Anyway, the three issues were whether service was impractical (thereby permitting alternative service), whether the method of alternative service violated due process, and whether Blair sufficiently complied with the order.

On the first, Burgener argued that service on a corporation can never be impractical since you can serve the Corporation Commission ““[w]hen a domestic corporation does not have an officer or agent in this state upon whom legal service of process can be made”  (Rule 4.1(l)). The court says that the rule doesn’t apply because Burgener’s corporations did have an agent on whom “service could be made” (Burgener himself) – even though service could not, this opinion affirms, be practically made on him.  That, therefore, begs the question. Does the rule mean that there is no stat agent or that the stat agent can’t be served? If it means that there is no stat agent, how do you square that with the statute requiring that there be stat agent? Does the rule assume a violation of the statute? But aren’t we supposed to interpret things as being consistent with each other? And wouldn’t that support Burgener’s analysis? Whether it would or not, the issue deserves more analysis than the Court of Appeals gives it – which is none.
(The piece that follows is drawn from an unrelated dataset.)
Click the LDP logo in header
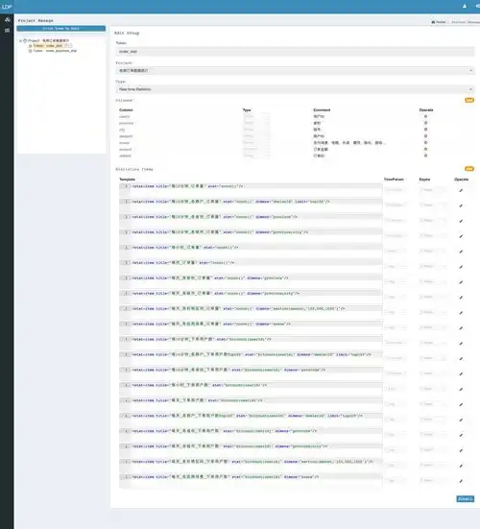The image size is (480, 529). click(7, 7)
Burgener also argued, apparently, that service wasn’t shown to be impractical because the process server hadn’t tried hard enough. The court says that the “impractical” standard is less than the “due diligence” standard necessary for service by publication. “Impractical” means “extremely difficult or inconvenient.” Under these facts the trial court did not abuse its discretion in finding impracticability.
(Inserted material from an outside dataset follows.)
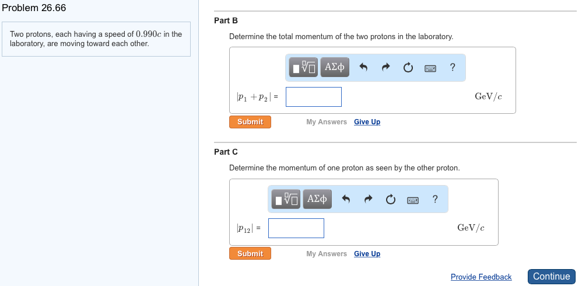Click the Continue button
This screenshot has width=582, height=286.
552,276
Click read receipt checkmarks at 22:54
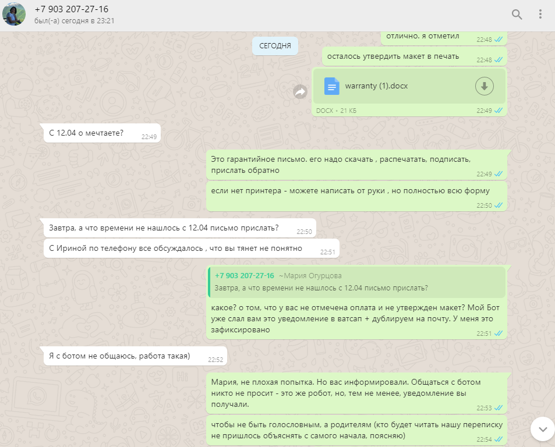This screenshot has height=447, width=555. click(499, 439)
Burgener relied in part on a State Bar Committee note that “the best means of service practicable [sic] under the circumstances is required.” The court says that this doesn’t apply to alternative service (it applies to service by publication) and that if it does, it’s wrong. This reinforces what we have said elsewhere about State Bar Committee notes.
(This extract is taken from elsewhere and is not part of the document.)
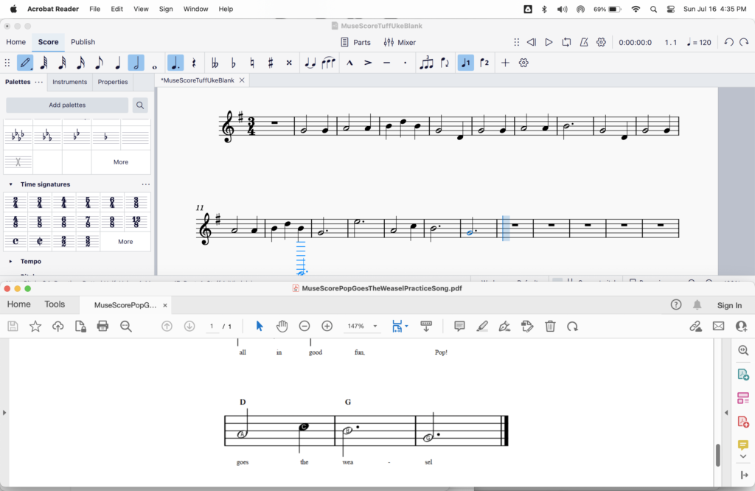Toggle the Voice 1 button
The image size is (755, 491).
(465, 63)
On the second issue the question is whether the alternative method of service included “reasonable efforts . . . to assure that actual notice of the commencement of the action is provided to the person to be served.” Blair argued that service with a receptionist who works for eight different offices wasn’t good enough. The court doesn’t really analyze that issue, either; instead, it punts: “[b]ecause Appellants have failed to provide a transcript of the hearing . . . we cannot say the court erred.” Well, it certainly could have, if the court had erred, which on this point it probably didn’t.

Finally, Burgener argued that service was invalid because Blair had sent copies of the process to Burgener’s business, not home, address. Here things get squirrely. The court says both that the order required sending them to the home address and that it required sending them to the home or business address. It therefore also  says, in the same paragraph, both that “Blair did not comply strictly with the trial court‟s order” and that “Blair thus strictly complied with this term of the court‟s order.”

This case is published, we assume, for the discussion of what “impractical” means (that’s what the court seems to have spent the most time on). But it isn’t as taut as we would normally expect from a published opinion.